> **Exercise set**:
1) Please condense the paragraph in the Cassandra mailing-list excerpt that begins "Shutting down and restarting" into a short bulleted list that keeps its main facts.
2) Write what comes next in the Cassandra mailing-list excerpt, starting after its final sentence.

> **Passage provided**:
========================================
If you have not already, running nodetool goossipinfo might give you
more clues than `status`.
On 09/13/2013 10:48 AM, Dave Cowen wrote:
Hi, all -
We've been running Cassandra 1.1.12 in production since February, and have
experienced a vexing problem with an arbitrary node "falling out of" or
separating from the ring on occasion.
When a node "falls out" of the ring, running nodetool ring on the
misbehaving node shows that the misbehaving node believes that is Up, but
that the rest of the ring is Down, and the rest of the ring has question
marks listed for load. nodetool ring on any of the other nodes, however,
shows the misbehaving node as Down but everything else is up.
Shutting down and restarting the misbehaving node does not result in
changed behavior. We can only get the misbehaving node to rejoin the ring
by shutting it down, running nodetool removetoken <misbehaving node token>
and nodetool removetoken force elsewhere in the ring. After the node's
token has been removed from the ring, it will rejoin and behave normally
when it is restarted.
========================================
> **Material**:
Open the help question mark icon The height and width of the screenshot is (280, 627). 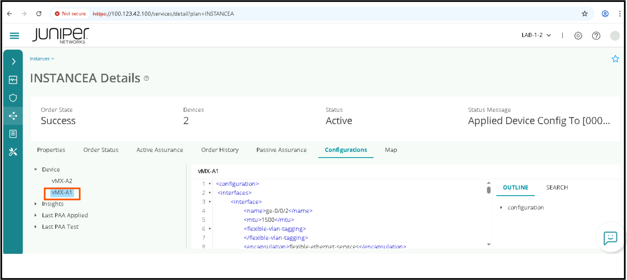pos(596,36)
========================================
> **Written responses**:
1)
- Restarting the misbehaving node does not change its behavior.
- To get it back into the ring: shut it down, run nodetool removetoken <misbehaving node token>, and run nodetool removetoken force elsewhere in the ring.
- Once its token has been removed, the node rejoins and behaves normally when restarted.

2)
This is not a frequent occurrence - we can go months between this
happening. It most commonly occurs when a different node is brought down
and then back up, but it can happen spontaneously. This is also not
associated with a network connectivity event; we've seen no interruption in
the nodes being able to communicate over the network. As above, it's also
not isolated to a single node; we've seen this behavior on multiple nodes.
This has occurred with both the identical seeds specified in cassandra.yaml
on each node, and also when we remove the node from its own seed list (so
any seed won't try to auto-bootstrap from itself). Seeds have always been
up and available.
Has anyone else seen similar behavior? For obvious reasons, we hate seeing
one of the nodes suddenly "fall out" and require intervention when we flap
another node, or for no reason at all.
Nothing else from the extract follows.